Profilo della compagnia assicuratrice per il TFM
La scelta circa la destinazione del proprio TFR deve essere consapevole, perciò il primo passo da compiere è di informarsi con persone esperte in modo che possano rispondere a tutte le tue domande.

PROFILO DELLA COMPAGNIA ASSICURATRICE PER IL TFM
Per quel che riguarda i profili assicurativo/finanziari la tipologia utilizzata dalle compagnie è quella delle polizze rivalutabili.

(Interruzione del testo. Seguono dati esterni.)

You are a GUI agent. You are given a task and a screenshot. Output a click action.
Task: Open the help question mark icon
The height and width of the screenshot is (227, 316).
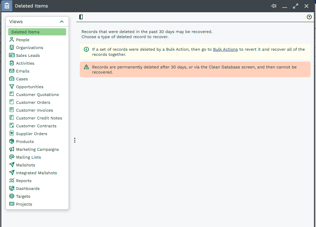[309, 17]
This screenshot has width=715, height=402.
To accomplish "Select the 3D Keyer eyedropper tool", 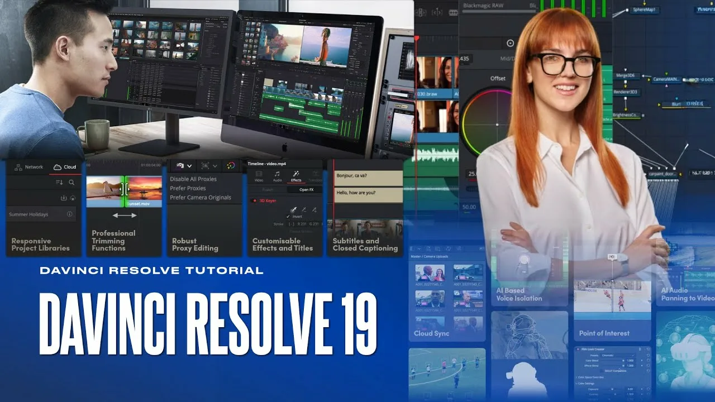I will point(294,210).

Il premio versato (in unica soluzione o in forma estemporanea o ricorrente), al netto dei caricamenti, viene investito in un fondo a gestione separata composto prevalentemente da titoli di Stato e obbligazioni con la possibilità di prevedere comunque una componente ridotta anche di azioni. E cioè un fondo con prospettive di rivalutazione stabili prudenti nel tempo senza rinunciare all'opportunità di inserire un propellente sensibile quale può essere quello costituito da componenti di capitale di rischio. Va sottolineato poi come i fondi a gestione separata, a differenza ad esempio dei fondi comuni di investimento, contabilizzino i titoli in portafoglio a costo storico, rilevando cioè le minusvalenze e le plusvalenze solo in sede di effettiva vendita dei valori mobiliari; gli organismi di investimento collettivo contabilizzano invece i titoli a quotazione corrente di mercato. Le polizze assicurative consentono in questo modo ai beneficiari di usufruire ancora di rendimenti consistenti e sostanzialmente stabili, senza "picchi". Si aggiunga ancora come le rivalutabili prevedono nella propria configurazione la presenza di una importantissima clausola di salvaguardia costituita dal rendimento minimo garantito.
Nell'improbabile caso in cui il risultato conseguito dal fondo a gestione separata dovesse risultare negativo è previsto in ogni modo un floor, una rivalutazione minima garantita. È importante comprendere che tale rendimento minimo rappresenta un impegno contrattuale da parte della compagnia (con necessità di costituire apposite riserve), costituendo cosi una garanzia di tipo assicurativo. Da sottolineare ancora come la misura massima del rendimento minimo garantito che tutte le Compagnie possono offrire è fissata periodicamente dall'Autorità di controllo (Isvap) sulla base di un parametro di riferimento dato dal Tmo, la media cioè tra il Tasso medio lordo a scadenza dei Btp di più recente emissione e il Tasso medio lordo degli stessi titoli emessi nei 36 mesi precedenti. Va rimarcato come il settore degli strumenti finanziari si sia recentissimamente aperto alla prospettiva di offrire rendimenti minimi garantiti con tutela contrattuale in virtù di specifica disposizione Bankitalia, ma fino ad oggi il mondo del risparmio gestito ha prediletto piuttosto soluzioni con obiettivi di protezione (Cppi) o di risultato (target funds).